For many years, Restless Leg Syndrome was often misdiagnosed as growing pains, a mental disorder or even Attention Deficit Disorder. With symptoms commonly seen as frequent voluntary leg and arm movement, to many in the medical community, Restless Leg Syndrome was often ignored and left untreated. For the sufferers of Restless Leg Syndrome, the condition is real and, recently, the medical community has begun to recognize the condition as valid and treatment options have been explored. With no confirmatory diagnostic tools, Restless Leg Syndrome is most commonly diagnosed through subjective complaints by the patient and confirmation, through negative test results, of no other contributing condition.
Restless Leg Syndrome, unlike Periodic Limb Movement Disorder, is voluntary. Patients describe the sensation, in the limbs, as a burning or tugging. This burning and tugging sensation leads to voluntary movement, by the sufferer, of the affected limb in an effort to relieve the annoying sensation. While movement is a relief, it is only a temporary remedy. This contrasts to the Periodic Limb Disorder in that PLMB results in involuntary movement by the sufferer.

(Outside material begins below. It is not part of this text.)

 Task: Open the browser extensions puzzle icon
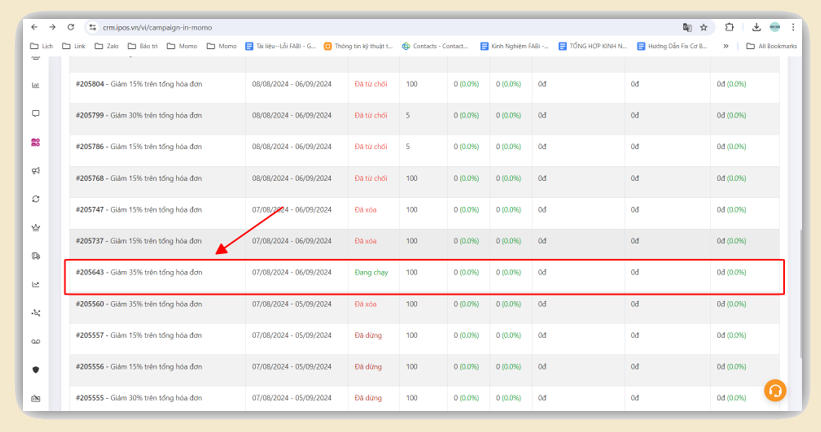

With subjective complaints by the patient, the physician, in an effort to confirm a Restless Leg Syndrome diagnosis, may perform a variety of tests. These tests are ordered and completed in an effort to rule out other conditions which may exhibit symptoms similar to Restless Leg Syndrome. Such tests may include blood work to exclude diabetes, anemia or renal dysfunction and diagnostic nerve studies to rule out neuropathy of some other orgin. Additionally, sleep studies may be performed to determine what, if any, impact the Restless Leg Syndrome has on the patient’s ability to sleep.
More often than not, the patient suffering from Restless Leg Syndrome will find the burning and tugging sensation is more common in the legs than in the upper body. The sensation is generally greater in the evening and more common when lying down. For this reason, may sufferers of Restless Leg Syndrome will seek treatment when symptoms are at such a level so as to disturb sleep, resulting in fatigue, inability to focus during the day, decreased sex drive and decreased memory.
When positively diagnosed with Restless Leg Syndrome, and no other underlying condition exists, the physician will generally recommend basic lifestyle changes including the elimination of caffeine, tobacco and alcohol from the diet and daily activities. In addition to lifestyle changes, the physician may recommend an increase in folate, iron and magnesium through vitamin and mineral supplements. When these alternative approaches do not yield the necessary results, the physician may begin a medical treatment program involving the use of medications commonly used to treat Parkinson’s Disease. Known as dopaminergics, these medications work to reduce the level of symptoms but are not successful in every case. In cases with continued Restless Leg Syndrome symptoms, the physician will modify the prescription options available.
For sufferers of Restless Leg Syndrome, the key to recovery lies in the confirmation of the diagnosis. Often underdiagnosed, many Restless Leg Syndrome sufferers do not seek out the treatment so desperately needed to improve the quality of life until symptoms are severe enough to inhibit daily living and impair job performance. When consulting a physician, regarding Restless Leg Syndrome, request a variety of diagnostic studies to rule out other complicating conditions. If results are negative, follow dietary modifications, increase vitamin and mineral supplements and discuss the use of dopaminergics with the physician. By doing so, the fatigue, decreased sex drive and decreased concentration and memory, associated with Restless Leg Syndrome, will be improved and a full night of sleep will be restored.